- Born: February 27, 1944 Washington, D.C., USA
- Died: August 8, 2009 (aged 65) Beverly Hills, California, USA
- Occupations: Film producer, record producer, musician

= Michael Viner =

American record producer (1944-2009)

Michael Ames Viner (/ˈviːnər/ VEE-nər; February 27, 1944 – August 8, 2009) was an American film producer and record producer, who later shifted into book publishing and became an innovator in the audiobook field. A widely sampled percussion break in the recording of the song "Apache" by the Incredible Bongo Band, a group he assembled in the early 1970s, has been frequently integrated into many hip hop recordings.

==Early life==
Viner was born in Washington, D.C., the son of Jeanne (née Spitzel) and Melvin Viner. Viner attended the Chadwick School in Palos Verdes, California, majored in English at Harvard University, and studied at the School of Foreign Service at Georgetown University. He worked on Robert F. Kennedy's 1968 presidential campaign. Viner began his entertainment industry career working summers during high school in the mail room at Twentieth Century Fox; after Kennedy's assassination, he worked for movie studios, and ran a record division called Pride for MGM. He was the producer of the inaugural ball for President Richard Nixon in 1973.

==Record producing ==
Viner produced a record in 1970 called The Best of Marcel Marceau, a joke album produced for under $50 and consisting of nineteen minutes of silence followed by one minute of applause on each side of the record, purportedly recording performances by the famous mime artist Marcel Marceau, his name intentionally misspelled on the album for unstated reasons.

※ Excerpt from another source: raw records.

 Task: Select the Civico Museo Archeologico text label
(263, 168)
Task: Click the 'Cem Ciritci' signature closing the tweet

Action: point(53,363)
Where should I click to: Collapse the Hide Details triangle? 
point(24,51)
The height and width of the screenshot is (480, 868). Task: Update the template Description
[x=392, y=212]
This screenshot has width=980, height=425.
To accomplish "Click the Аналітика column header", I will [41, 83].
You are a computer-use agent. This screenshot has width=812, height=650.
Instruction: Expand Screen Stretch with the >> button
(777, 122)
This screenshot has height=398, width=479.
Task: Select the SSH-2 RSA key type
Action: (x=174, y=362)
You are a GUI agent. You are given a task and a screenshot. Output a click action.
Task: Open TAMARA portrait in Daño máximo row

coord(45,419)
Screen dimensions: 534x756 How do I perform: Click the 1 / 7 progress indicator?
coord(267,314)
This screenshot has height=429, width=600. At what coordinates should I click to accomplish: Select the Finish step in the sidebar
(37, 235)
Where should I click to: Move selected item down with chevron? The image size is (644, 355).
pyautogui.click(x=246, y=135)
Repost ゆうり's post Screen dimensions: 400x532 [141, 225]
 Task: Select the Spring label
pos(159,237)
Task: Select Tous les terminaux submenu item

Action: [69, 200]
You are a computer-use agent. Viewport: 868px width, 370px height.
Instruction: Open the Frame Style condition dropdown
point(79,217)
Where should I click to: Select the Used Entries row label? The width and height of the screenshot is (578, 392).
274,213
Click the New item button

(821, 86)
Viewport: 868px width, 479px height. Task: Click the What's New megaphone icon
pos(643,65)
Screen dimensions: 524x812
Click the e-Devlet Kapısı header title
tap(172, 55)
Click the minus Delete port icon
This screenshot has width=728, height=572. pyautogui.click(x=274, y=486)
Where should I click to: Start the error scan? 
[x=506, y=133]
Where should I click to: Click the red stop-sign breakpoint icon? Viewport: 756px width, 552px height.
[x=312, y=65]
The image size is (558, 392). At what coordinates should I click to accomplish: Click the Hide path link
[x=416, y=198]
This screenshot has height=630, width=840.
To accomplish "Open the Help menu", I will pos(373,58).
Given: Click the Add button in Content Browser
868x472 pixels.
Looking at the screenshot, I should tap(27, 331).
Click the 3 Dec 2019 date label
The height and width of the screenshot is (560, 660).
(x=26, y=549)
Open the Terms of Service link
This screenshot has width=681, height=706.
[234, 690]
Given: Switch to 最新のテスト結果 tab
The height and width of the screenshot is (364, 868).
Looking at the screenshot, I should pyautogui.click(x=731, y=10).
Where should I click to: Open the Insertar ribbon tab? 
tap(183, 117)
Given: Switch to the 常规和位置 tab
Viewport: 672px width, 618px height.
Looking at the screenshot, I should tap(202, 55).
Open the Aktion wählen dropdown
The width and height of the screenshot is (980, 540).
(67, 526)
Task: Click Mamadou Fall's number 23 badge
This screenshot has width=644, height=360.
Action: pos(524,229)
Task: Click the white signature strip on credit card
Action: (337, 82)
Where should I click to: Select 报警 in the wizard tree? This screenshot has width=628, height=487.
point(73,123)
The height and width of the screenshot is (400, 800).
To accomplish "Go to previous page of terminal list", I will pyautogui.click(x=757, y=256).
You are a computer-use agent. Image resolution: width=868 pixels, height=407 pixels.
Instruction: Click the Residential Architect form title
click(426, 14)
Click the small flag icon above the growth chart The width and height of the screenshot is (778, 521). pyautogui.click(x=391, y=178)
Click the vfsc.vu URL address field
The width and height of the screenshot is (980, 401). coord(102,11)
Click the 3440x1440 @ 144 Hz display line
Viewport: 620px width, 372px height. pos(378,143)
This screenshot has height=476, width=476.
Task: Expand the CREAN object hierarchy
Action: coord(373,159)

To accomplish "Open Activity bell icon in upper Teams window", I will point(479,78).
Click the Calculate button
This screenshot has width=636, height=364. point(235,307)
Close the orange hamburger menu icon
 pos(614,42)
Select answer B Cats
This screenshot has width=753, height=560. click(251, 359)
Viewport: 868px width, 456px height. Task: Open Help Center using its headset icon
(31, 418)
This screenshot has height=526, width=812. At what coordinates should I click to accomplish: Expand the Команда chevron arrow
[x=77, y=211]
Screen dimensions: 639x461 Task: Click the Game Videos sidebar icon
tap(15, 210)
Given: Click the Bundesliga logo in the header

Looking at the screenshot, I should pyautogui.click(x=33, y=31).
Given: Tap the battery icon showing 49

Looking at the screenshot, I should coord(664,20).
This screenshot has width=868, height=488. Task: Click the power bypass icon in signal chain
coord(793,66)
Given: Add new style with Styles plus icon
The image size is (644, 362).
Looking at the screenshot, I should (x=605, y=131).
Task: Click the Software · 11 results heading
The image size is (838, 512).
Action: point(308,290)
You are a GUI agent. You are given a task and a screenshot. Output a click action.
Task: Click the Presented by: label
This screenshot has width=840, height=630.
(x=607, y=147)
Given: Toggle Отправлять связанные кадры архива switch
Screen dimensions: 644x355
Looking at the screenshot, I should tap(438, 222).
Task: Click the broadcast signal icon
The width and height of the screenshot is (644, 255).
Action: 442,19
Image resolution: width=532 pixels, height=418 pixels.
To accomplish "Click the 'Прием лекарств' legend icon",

The album led to a production deal with Mike Curb at MGM Records, where he helped produce a cover version of "The Candy Man", which was a chart-topping hit for Sammy Davis Jr. in 1972.

He assembled the Incredible Bongo Band in 1972, which produced an album that was the soundtrack for that year's science fiction film The Thing with Two Heads, consisting of remakes of instrumental songs from the 1950s and 1960s given a characteristic funk style, and achieving a hit with "Bongo Rock", a remake of a 1959 song by Preston Epps. That success led Viner to produce Bongo Rock, another album for the group, that included "Apache", a remake of the instrumental which was originally a 1960 UK hit for The Shadows and in 1961 a US hit for guitarist Jørgen Ingmann. In the late 1970s, hip hop artists started sampling the Incredible Bongo Band recording, with the percussion breakdown from "Apache" appearing in songs by DJ Kool Herc, L.L. Cool J and Nas, as well as Moby. Among the artists he signed at MGM Records was Debby Boone, who would have a hit in 1977 with "You Light Up My Life".

==Publishing and audiobooks==
Viner married actress Deborah Raffin in 1974 (they divorced in 2005). He and Raffin opened Dove Books-on-Tape in 1985 in the garage of their Coldwater Canyon home. Viner had won an $8,000 bet in a backgammon game with the author Sidney Sheldon; rather than taking the money, Viner asked Sheldon to let him publish two of his books as audiobooks. Although Viner became known for publishing sensational tabloid-style books such as You'll Never Make Love in This Town Again and Faye Resnick's book about Nicole Brown Simpson, among Dove's first successes was the audiobook of Stephen Hawking's A Brief History of Time. The company grew to become a serious competitor of the more established publishers in the audiobook business.

After suffering some financial setbacks, Viner and Raffin sold Dove in 1997 and later obtained a large legal malpractice judgment against their own lawyers relating to this transaction, but after a lengthy appeals process, the judgment was overturned. They founded New Millennium Entertainment, which filed for bankruptcy after a jury ordered it to pay $2.8 million in a highly publicized lawsuit with author and editor Otto Penzler. In 2005 Viner established another company, Phoenix Books. Viner sold Phoenix to Dwight D. Opperman in 2007 but stayed on as its president. Viner died in Beverly Hills, California, at age 65 on August 8, 2009, due to cancer.

==Appearances in television and film==
Viner appeared in a 1970 episode of To Tell the Truth, surrounded by two imposters, each claiming to be the producer of the album The Best of Marcel Marceau. None of the celebrity panelists correctly guessed him to be the real Michael Viner, instead opting to vote for the two imposters.

The 2013 documentary Sample This recounts the story of Viner and The Incredible Bongo Band.